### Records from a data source
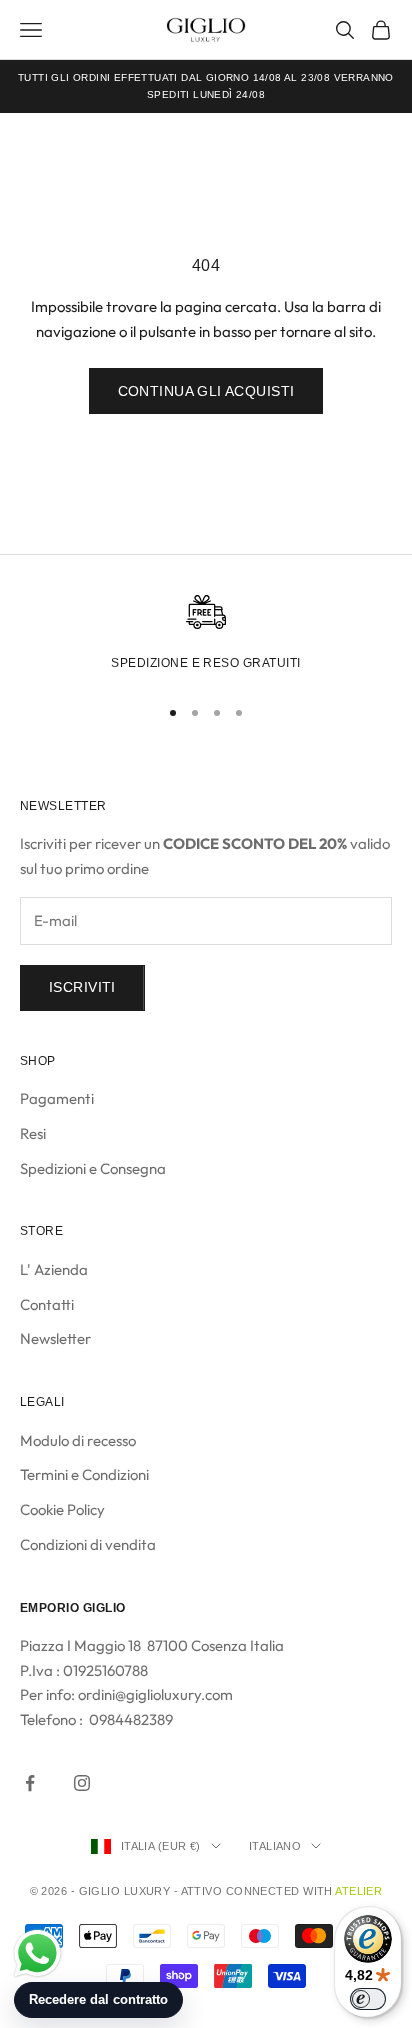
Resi (33, 1133)
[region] (206, 636)
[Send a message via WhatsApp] (37, 1953)
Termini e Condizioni (84, 1474)
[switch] (368, 1999)
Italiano (275, 1846)
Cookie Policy (62, 1509)
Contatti (47, 1304)
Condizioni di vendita (88, 1544)
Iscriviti (82, 987)
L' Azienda (54, 1269)
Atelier (358, 1891)
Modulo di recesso (78, 1440)
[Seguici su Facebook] (30, 1783)
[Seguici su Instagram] (82, 1783)
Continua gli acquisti (206, 391)
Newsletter (55, 1338)
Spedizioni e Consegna (93, 1168)
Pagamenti (57, 1098)
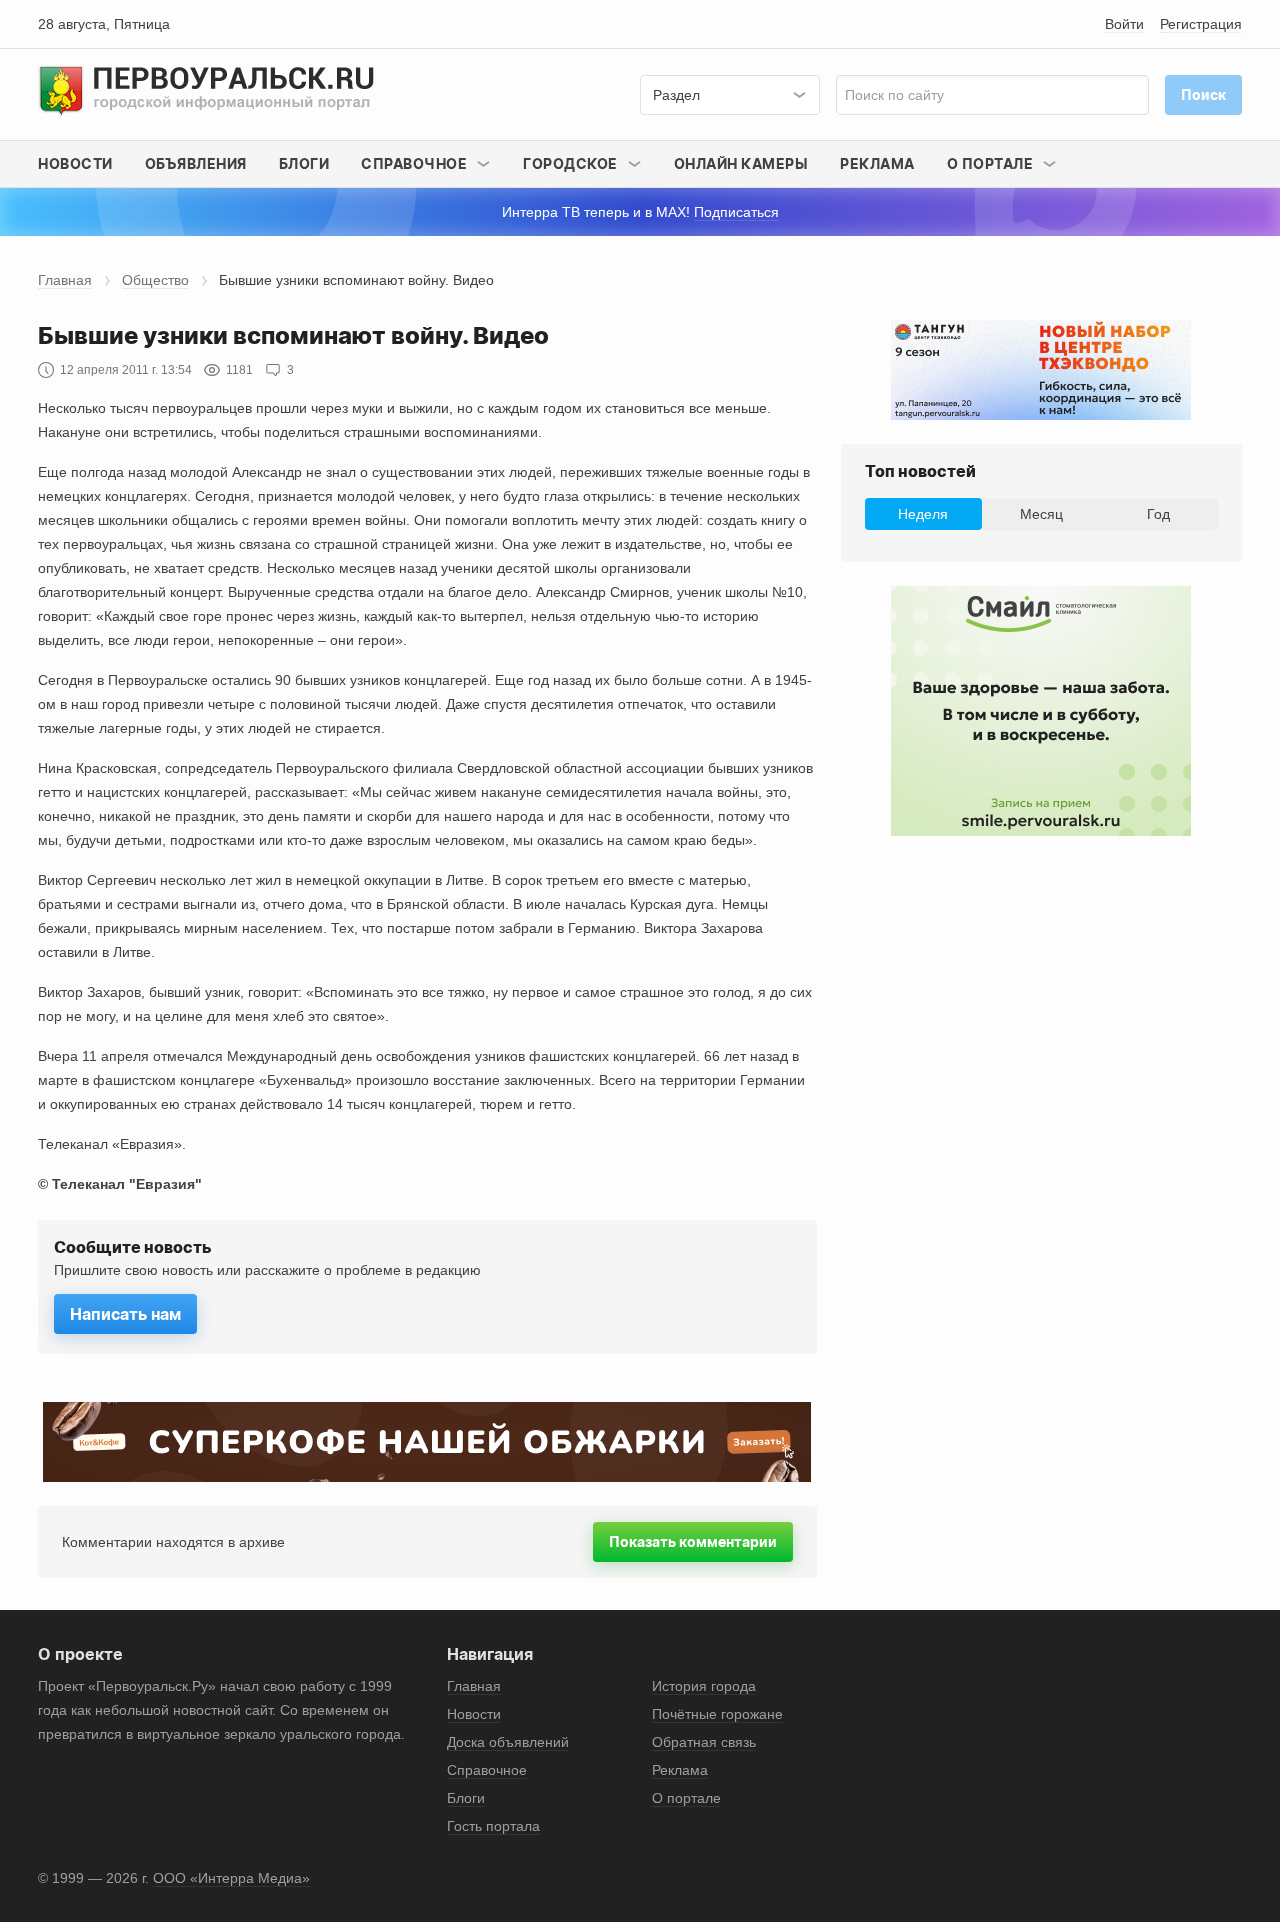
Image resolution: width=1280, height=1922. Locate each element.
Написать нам (125, 1314)
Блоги (304, 163)
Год (1158, 514)
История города (704, 1686)
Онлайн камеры (741, 163)
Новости (75, 163)
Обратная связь (704, 1742)
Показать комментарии (693, 1541)
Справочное (487, 1770)
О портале (686, 1798)
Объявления (196, 163)
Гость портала (493, 1826)
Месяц (1041, 514)
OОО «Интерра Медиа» (231, 1878)
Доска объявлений (508, 1742)
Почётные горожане (717, 1714)
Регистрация (1201, 24)
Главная (65, 280)
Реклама (877, 163)
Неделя (923, 514)
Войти (1124, 24)
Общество (155, 280)
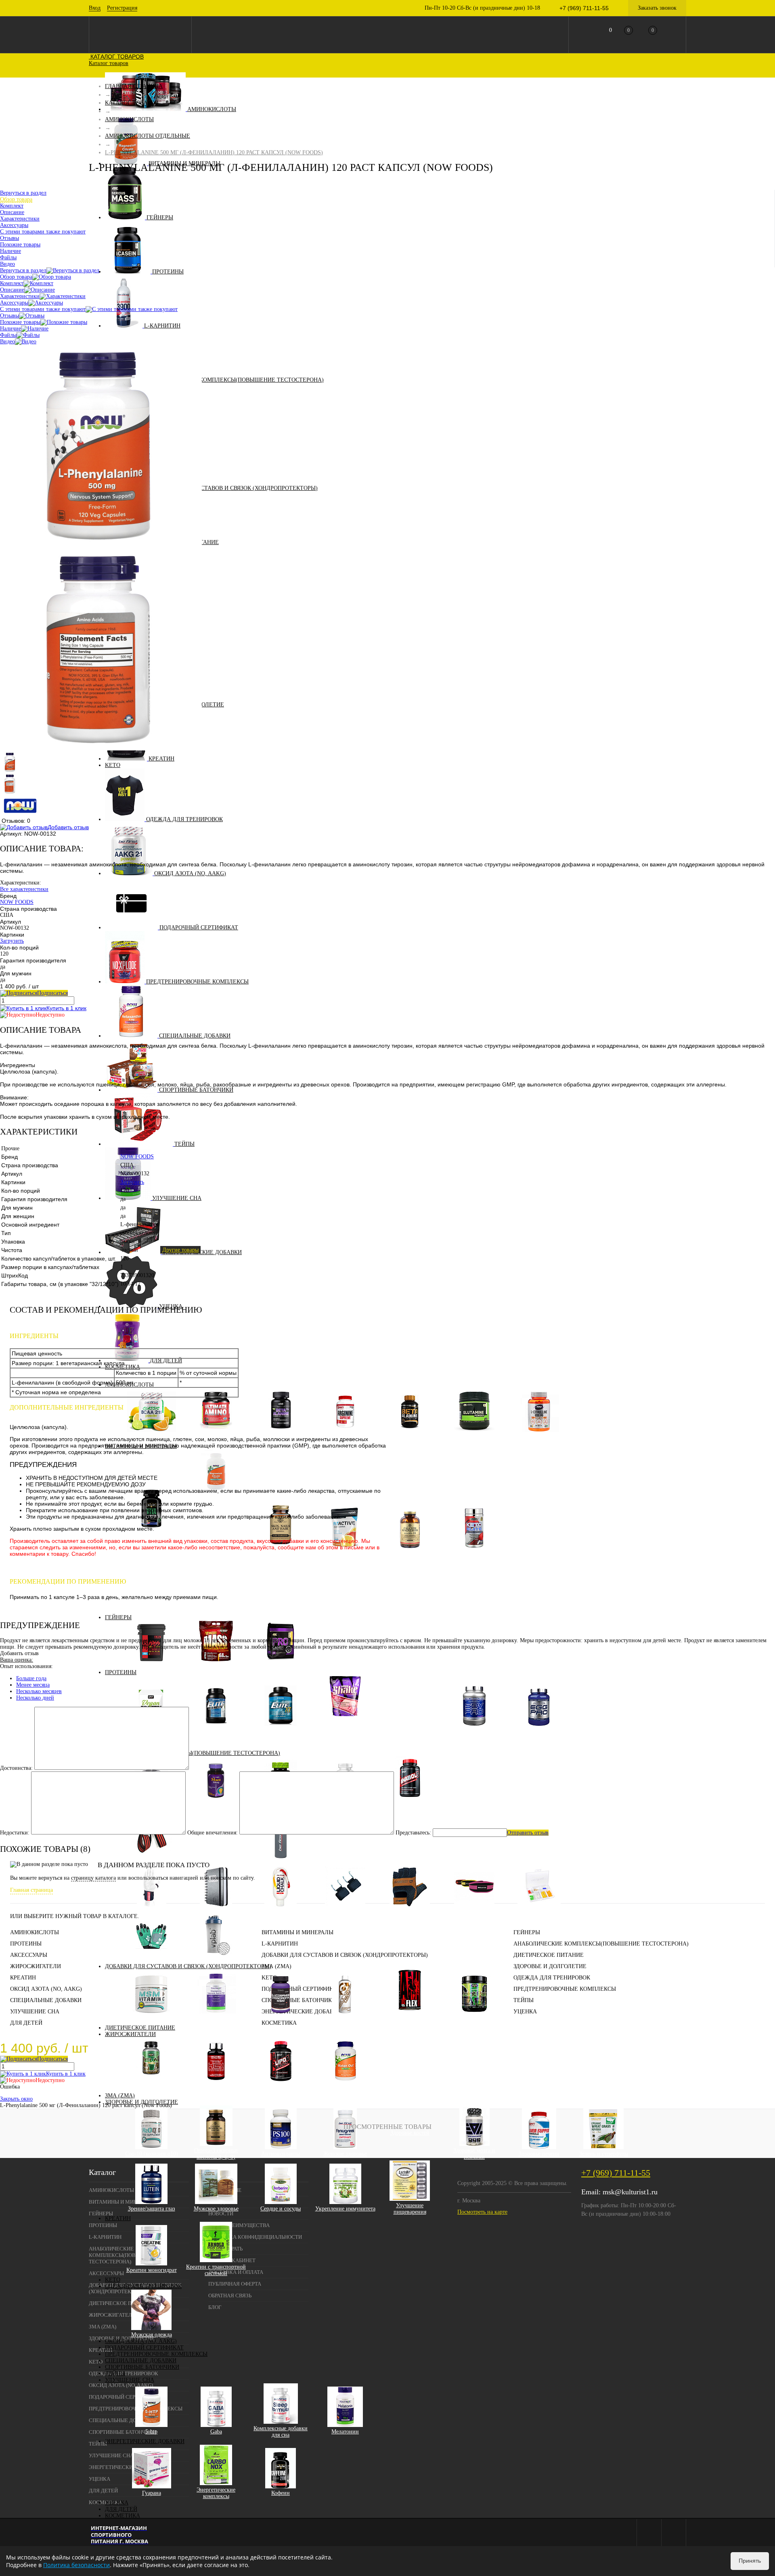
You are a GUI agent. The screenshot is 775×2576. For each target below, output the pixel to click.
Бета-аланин (410, 1436)
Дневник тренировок (216, 1911)
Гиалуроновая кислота (216, 2018)
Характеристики (20, 296)
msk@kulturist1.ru (630, 2192)
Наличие (10, 329)
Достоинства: (16, 1768)
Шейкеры (216, 1960)
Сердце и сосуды (280, 2209)
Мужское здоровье (216, 2209)
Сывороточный (345, 1721)
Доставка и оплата (235, 2272)
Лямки (151, 1911)
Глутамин (474, 1436)
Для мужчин (157, 1566)
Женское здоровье (345, 2154)
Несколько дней (35, 1698)
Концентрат (351, 1734)
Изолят (351, 1727)
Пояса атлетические (474, 1911)
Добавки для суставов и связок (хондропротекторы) (234, 488)
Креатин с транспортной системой (216, 2270)
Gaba (216, 2432)
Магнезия (280, 1911)
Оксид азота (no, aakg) (190, 873)
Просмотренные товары (387, 2126)
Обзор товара (16, 277)
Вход (95, 8)
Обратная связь (229, 2295)
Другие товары (180, 1250)
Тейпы (184, 1144)
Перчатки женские (151, 1960)
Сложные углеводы (216, 1666)
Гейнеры (160, 217)
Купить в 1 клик (66, 1008)
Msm (151, 2018)
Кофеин (280, 2493)
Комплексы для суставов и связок (410, 2018)
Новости (220, 2213)
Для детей (121, 2509)
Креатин (161, 759)
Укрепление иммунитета (345, 2209)
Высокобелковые (281, 1666)
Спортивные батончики (196, 1090)
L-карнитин (162, 326)
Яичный (539, 1730)
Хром (222, 1604)
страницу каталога (93, 1878)
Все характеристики (24, 889)
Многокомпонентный (280, 1730)
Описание (12, 290)
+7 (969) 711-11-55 (615, 2173)
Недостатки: (14, 1833)
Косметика (122, 2516)
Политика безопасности (76, 2565)
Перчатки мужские (410, 1911)
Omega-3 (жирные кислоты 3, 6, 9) (216, 2153)
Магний (222, 1566)
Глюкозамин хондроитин (280, 2018)
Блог (215, 2307)
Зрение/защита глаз (151, 2209)
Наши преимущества (239, 2225)
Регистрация (122, 8)
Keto (112, 765)
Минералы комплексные (409, 1553)
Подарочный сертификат (198, 928)
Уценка (116, 2503)
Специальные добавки (194, 1036)
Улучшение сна (176, 1198)
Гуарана (151, 2493)
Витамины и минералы (297, 1932)
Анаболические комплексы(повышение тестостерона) (236, 380)
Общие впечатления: (212, 1833)
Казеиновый (216, 1730)
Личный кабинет (232, 2260)
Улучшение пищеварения (410, 2208)
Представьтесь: (413, 1833)
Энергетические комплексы (216, 2493)
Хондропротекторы (474, 2018)
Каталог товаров (116, 56)
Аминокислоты (211, 109)
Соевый (474, 1730)
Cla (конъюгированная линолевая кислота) (151, 2086)
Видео (7, 341)
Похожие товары (20, 322)
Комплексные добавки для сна (280, 2431)
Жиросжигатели (130, 2034)
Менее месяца (33, 1685)
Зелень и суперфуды (603, 2154)
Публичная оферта (234, 2284)
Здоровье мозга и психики (474, 2153)
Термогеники (280, 2086)
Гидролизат (351, 1740)
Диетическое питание (140, 2028)
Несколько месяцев (39, 1691)
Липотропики (216, 2086)
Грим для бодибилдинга (345, 1842)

### Exercise instructions
Scan the records above for the lines holding "Уценка (116, 2503)" and "Несколько месяцев (39, 1691)". Transcribe those two and every line between them word for word, and no others.

### Final answer
Уценка (116, 2503)
Специальные добавки (194, 1036)
Улучшение сна (176, 1198)
Гуарана (151, 2493)
Витамины и минералы (297, 1932)
Анаболические комплексы(повышение тестостерона) (236, 380)
Общие впечатления: (212, 1833)
Казеиновый (216, 1730)
Личный кабинет (232, 2260)
Улучшение пищеварения (410, 2208)
Представьтесь: (413, 1833)
Энергетические комплексы (216, 2493)
Хондропротекторы (474, 2018)
Каталог товаров (116, 56)
Аминокислоты (211, 109)
Соевый (474, 1730)
Cla (конъюгированная линолевая кислота) (151, 2086)
Видео (7, 341)
Похожие товары (20, 322)
Комплексные добавки для сна (280, 2431)
Жиросжигатели (130, 2034)
Менее месяца (33, 1685)
Зелень и суперфуды (603, 2154)
Публичная оферта (234, 2284)
Здоровье мозга и психики (474, 2153)
Термогеники (280, 2086)
Гидролизат (351, 1740)
Диетическое питание (140, 2028)
Несколько месяцев (39, 1691)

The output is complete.